一、scrapy框架工作大致流程
爬虫文件将url构造成request对象,发送给引擎,引擎将request对象发送给调度器,调度器处理引擎发送过来的request对象,将request对象储存到队列,再将request对象发送给引擎,引擎将request对象经过下载中间件发送给下载器,(下载中间件可以拦截修改request对象和response对象,返回None,或request对象,或response对象),下载器发送网络请求并获取response对象,并将response对象经过下载中间件发送给引擎,引擎将response对象经过爬虫中间件发送给爬虫文件,(爬虫中间件可以拦截修改response对象和request对象,返回request对象,或response对象),爬虫文件对response对象进行数据解析,将目标数据构造成item对象,将url构造成request对象,并yield,发送给引擎,引擎检测到如果是request对象就发送给调度器,如果是item对象就发送给管道,管道处理和存储目标数据。scrapy是一个异步多线程框架,由引擎统一调度。

二、虚拟环境
创建python虚拟环境
D:\App_Install\Python 3.7.5 -m venv D:\Projects\venv\环境名
激活指定虚拟环境
activate 环境名
安装scrapy框架
pip install scrapy==2.5.0
退出指定虚拟环境
deactivate 环境名
删除指定虚拟环境
直接删除对应的文件夹
三、scrapy项目
切换环境
在终端创建scrapy项目
scrapy startproject projectname
在终端创建爬虫文件
cd projectname
scrapy genspider spidername 域名
在items.py中定义字段
name = scrapy.Field()
title = scrapy.Field()
……
……
在settings.py中设置
更改:
ROBOTSTXT_OBEY = False
打开注释,更改:
USER_AGENT = 'scrapy_one (+http://www.yourdomain.com)'
DEFAULT_REQUEST_HEADERS = {
'Accept': 'text/html,application/xhtml+xml,application/xml;q=0.9,*/*;q=0.8',
'Accept-Language': 'en',
······· ······ ······ ······
}
通过管道储存数据,打开注释,更改:
ITEM_PIPELINES = {
'scrapy_one.pipelines.ScrapyOnePipeline': 300,
}
打开注释,更改:
DOWNLOADER_MIDDLEWARES = {
'scrapy_one.middlewares.ScrapyOneDownloaderMiddleware': 543,
}
添加:
LOG_LEVEL = 'WARNING' # 设置等级为DEBUG、INFO、WARNING、ERROR、CRITICAL的日志显示
LOG_FILE = './log.txt' # 将日志信息全部记录到log.txt文件中
异步报错TypeError: ProactorEventLoop is not supported, got: <ProactorEventLoop running=False closed=False debug=False> 添加:
import asyncio
if hasattr(asyncio, "WindowsSelectorEventLoopPolicy"):
asyncio.set_event_loop_policy(asyncio.WindowsSelectorEventLoopPolicy())
在终端运行爬虫文件
scrapy crawl spidername [--nolog]
直接运行爬虫文件.py
from scrapy.items import ScrapyOneItem
from scrapy import cmdline
if __name__ == '__main__':
cmdline.execute('scrapy crawl spidername'.split())

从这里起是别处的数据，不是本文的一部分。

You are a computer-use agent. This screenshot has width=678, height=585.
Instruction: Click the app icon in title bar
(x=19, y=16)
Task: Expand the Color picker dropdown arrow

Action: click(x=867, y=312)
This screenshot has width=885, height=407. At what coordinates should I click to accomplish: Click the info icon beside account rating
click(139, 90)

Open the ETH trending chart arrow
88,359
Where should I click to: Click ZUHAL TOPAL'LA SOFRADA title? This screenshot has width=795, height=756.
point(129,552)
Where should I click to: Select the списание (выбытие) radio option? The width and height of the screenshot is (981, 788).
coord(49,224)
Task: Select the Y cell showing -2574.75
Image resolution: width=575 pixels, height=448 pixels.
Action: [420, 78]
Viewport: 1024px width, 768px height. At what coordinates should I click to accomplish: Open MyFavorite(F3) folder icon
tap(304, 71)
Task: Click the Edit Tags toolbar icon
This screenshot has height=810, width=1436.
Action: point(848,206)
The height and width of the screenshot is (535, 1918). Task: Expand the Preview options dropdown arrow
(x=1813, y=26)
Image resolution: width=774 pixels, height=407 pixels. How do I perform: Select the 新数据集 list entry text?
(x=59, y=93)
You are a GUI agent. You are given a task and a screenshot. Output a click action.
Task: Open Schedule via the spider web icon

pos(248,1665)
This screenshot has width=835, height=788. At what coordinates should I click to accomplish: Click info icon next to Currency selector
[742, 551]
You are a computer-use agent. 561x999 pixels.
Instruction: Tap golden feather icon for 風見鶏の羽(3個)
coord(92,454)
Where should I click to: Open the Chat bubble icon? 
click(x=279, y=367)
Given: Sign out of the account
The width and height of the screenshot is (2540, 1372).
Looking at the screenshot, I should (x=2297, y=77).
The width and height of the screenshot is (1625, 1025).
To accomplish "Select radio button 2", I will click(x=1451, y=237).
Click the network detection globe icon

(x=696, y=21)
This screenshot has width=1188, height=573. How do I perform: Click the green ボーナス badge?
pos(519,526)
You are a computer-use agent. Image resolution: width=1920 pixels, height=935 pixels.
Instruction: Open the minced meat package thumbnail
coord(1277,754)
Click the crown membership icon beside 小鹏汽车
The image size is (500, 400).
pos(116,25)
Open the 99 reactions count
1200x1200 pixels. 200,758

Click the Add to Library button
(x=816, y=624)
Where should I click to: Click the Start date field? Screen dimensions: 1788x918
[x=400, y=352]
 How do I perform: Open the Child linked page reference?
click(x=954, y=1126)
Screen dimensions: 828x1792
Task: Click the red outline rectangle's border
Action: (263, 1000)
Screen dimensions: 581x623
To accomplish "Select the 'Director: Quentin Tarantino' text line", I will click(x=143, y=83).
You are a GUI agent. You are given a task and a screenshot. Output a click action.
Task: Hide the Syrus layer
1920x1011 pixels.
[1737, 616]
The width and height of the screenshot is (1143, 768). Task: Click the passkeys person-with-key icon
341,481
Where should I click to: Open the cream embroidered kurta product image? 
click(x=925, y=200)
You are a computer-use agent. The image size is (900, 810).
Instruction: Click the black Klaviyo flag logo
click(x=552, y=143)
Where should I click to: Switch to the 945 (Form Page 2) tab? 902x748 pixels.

# 通过scrapy框架内置方法将数据储存为json、csv,需先关闭管道
cmdline.execute('scrapy crawl spidername -o xxx.json -s FEED_EXPORT_ENCODING="utf-8"'.split())
cmdline.execute('scrapy crawl spidername -o xxx.csv -s FEED_EXPORT_ENCODING="utf-8"'.split())
在pipelines.py中编写
# 只在爬虫开启时,自动调用一次
def open_spider(self, spider):
pass
def process_spider(self, item, spider):
return item
# 只在爬虫关闭时,自动调用一次
def close_spider(self, spider):
pass
在middlewares.py中更改
@classmethod
def from_crawler(cls, crawler):
s = cls()
crawler.signals.connect(s.spider_opened, signal=signals.spider_opened)
return s
def process_request(self, request, spider):
return None
def process_response(self, request, response, spider):
return response
四、注意点
版本冲突AttributeError: module 'OpenSSL.SSL' has no attribute 'SSLv3_METHOD' 安装:
pip install cryptography==3.4.8
pip install pyOpenSSL==21.0.0
yield:
后面只能接 BaseItem, Request, dict, None
response对象属性:
url, status, body, text, encoding, request, selector, xpath, css, urljoin等
request对象属性:
url, callback, method, headers, body, cookies, meta, encoding, dont_filter等
meta参数:
是一个字典,有两个固定的键:proxy, download_timeout,分别设置代理和请求超时时间
五、爬虫事件监控
可视化管理工具(以ScrapeOps为例)
在终端中安装
pip install scrapeops-scrapy
在settings.py中设置
添加:
SCRAPEOPS_API_KEY = '你的密钥'
打开注释,添加:
EXTENSIONS = {
'scrapeops_scrapy.extension.ScrapeOpsMonitor': 500,
}
打开注释,添加:
DOWNLOADER_MIDDLEWARES = {
'scrapeops_scrapy.middleware.retry.RetryMiddleware': 550,
'scrapy.downloadermiddlewares.retry.RetryMiddleware': None,
}
发送邮箱提醒
在settings.py中设置
添加修改:
EXTENSIONS = {
'scrapy.extensions.statsmailer.StatsMailer': 500,
}
STATSMAILER_RCPTS = ['你的邮箱']
MAIL_FROM = '你的邮箱'
MAIL_HOST = 'smtp.qq.com'
MAIL_PORT = 465
MAIL_USER = '你的邮箱'
MAIL_PASS = '你的授权码'
MAIL_SSL = True
在爬虫文件.py中编写
from scrapy.extensions.statsmailer import MailSender
def start_requests(self):
self.emailer = MailSender.from_settings(self.settings)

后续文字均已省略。